In the original cut the story ends with emigrants continuing to Oregon and California, but when Lasky saw the finished movie he had the ending rewritten to show both the Oregon and California groups reaching their destinations. That meant the company, three months after returning to Hollywood, would have to resume location filming in Sonora, California. The wagon train itself had become a star with a personality of its own. The wagons had to be rebuilt since the old ones had been discarded, broken up, or sold in Nevada, the new ending cost big dollars, but it gave the picture its final hurrah.
It premiered at the Criterion in New York and Grauman's in Hollywood.
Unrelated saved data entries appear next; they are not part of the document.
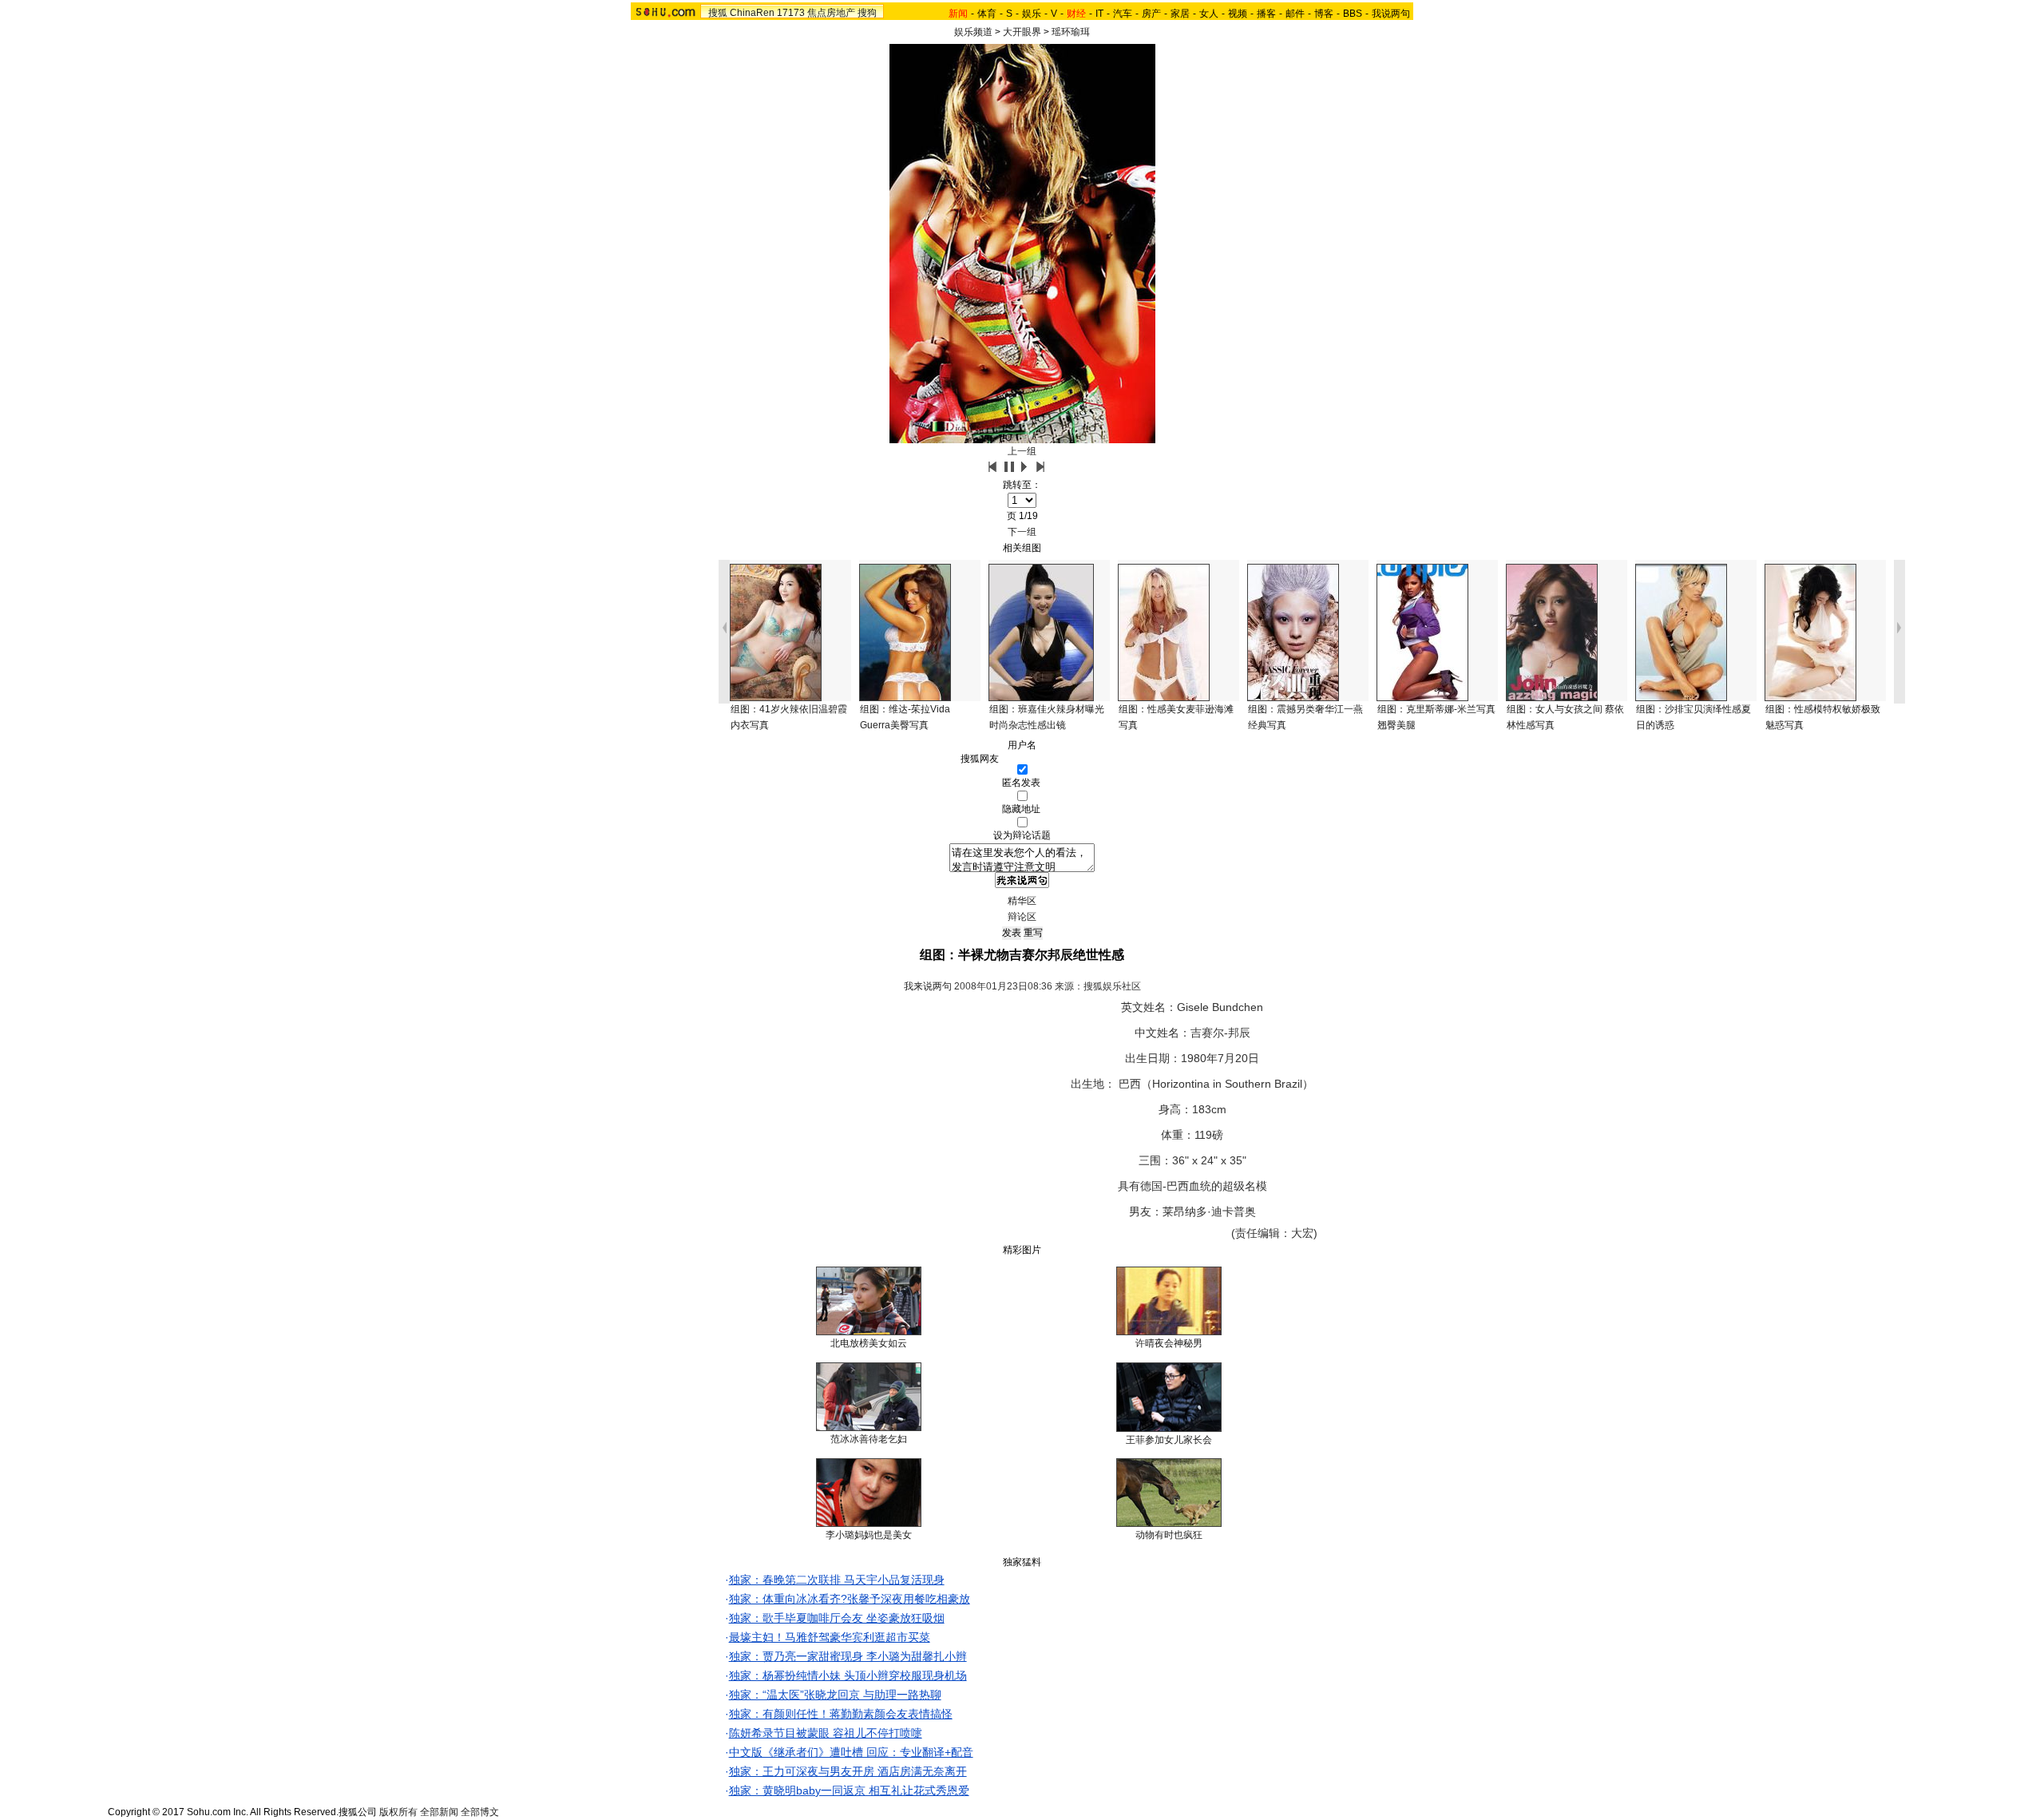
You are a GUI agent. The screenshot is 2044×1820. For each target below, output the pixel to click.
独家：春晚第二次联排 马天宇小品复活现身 (837, 1579)
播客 (1266, 13)
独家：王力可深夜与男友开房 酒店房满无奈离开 (848, 1771)
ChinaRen (752, 12)
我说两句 (1391, 13)
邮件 (1295, 13)
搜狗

But there was that promise Cruze had made to the Indian extras--that they would be among the first to see it. He arranged a special print to be shipped by railroad to Pocatello, in mid-May 1923, for the sole purpose of screening the silent epic for the Bannocks at the Fort Hall Reservation. It would be shown only to members of the tribe, then returned by express to New York.
George E. Carpenter, who wrote the story for the Salt Lake Tribune, described the event: "It appeared that all roads led to Fort Hall. From all points of the compass came blanketed Indians astride ponies, some in autos, ranging from a ruddy Stutz to a plebian 'Henry' [Ford]; others on foot." It was standing-room-only at the school auditorium, and it was obvious a second night's screening would be needed; and then it was doubtful everyone could be accommodated. "Joe Rainey, seventy-two years of age, an old time Custer scout who was present at the historic massacre, attended both shows, renewing his youth--in fact, all the Indians who were in the picture took in the big show both evenings as guests of honor."
During the screening the audience kept up a running fire of chatter, laughing heartily at the "shooting match between the scout, Jackson, and Jim Bridger, played respectively, by Torrence, and Marshall, who at times run away with the picture." The horses and livestock, too, came in for enthusiastic identification, according to reporter Carpenter, with Kerrigan's big black horse the center of attraction." We asked one of the Bannocks who took part in the picture and that night saw himself as others saw him, for the first time what he thought of it. Did he say 'Humph! Heap big show!' He did not, because this is his sentiment verbatim, delivered in fair English: I am glad I helped, because now all over the world, people will see Indians and what they did.'"
William Donner, superintendent of the Fort Hall Reservation, said, "If this picture will have caused a better understanding of hardships and wrong suffered by both races it will have performed a great mission."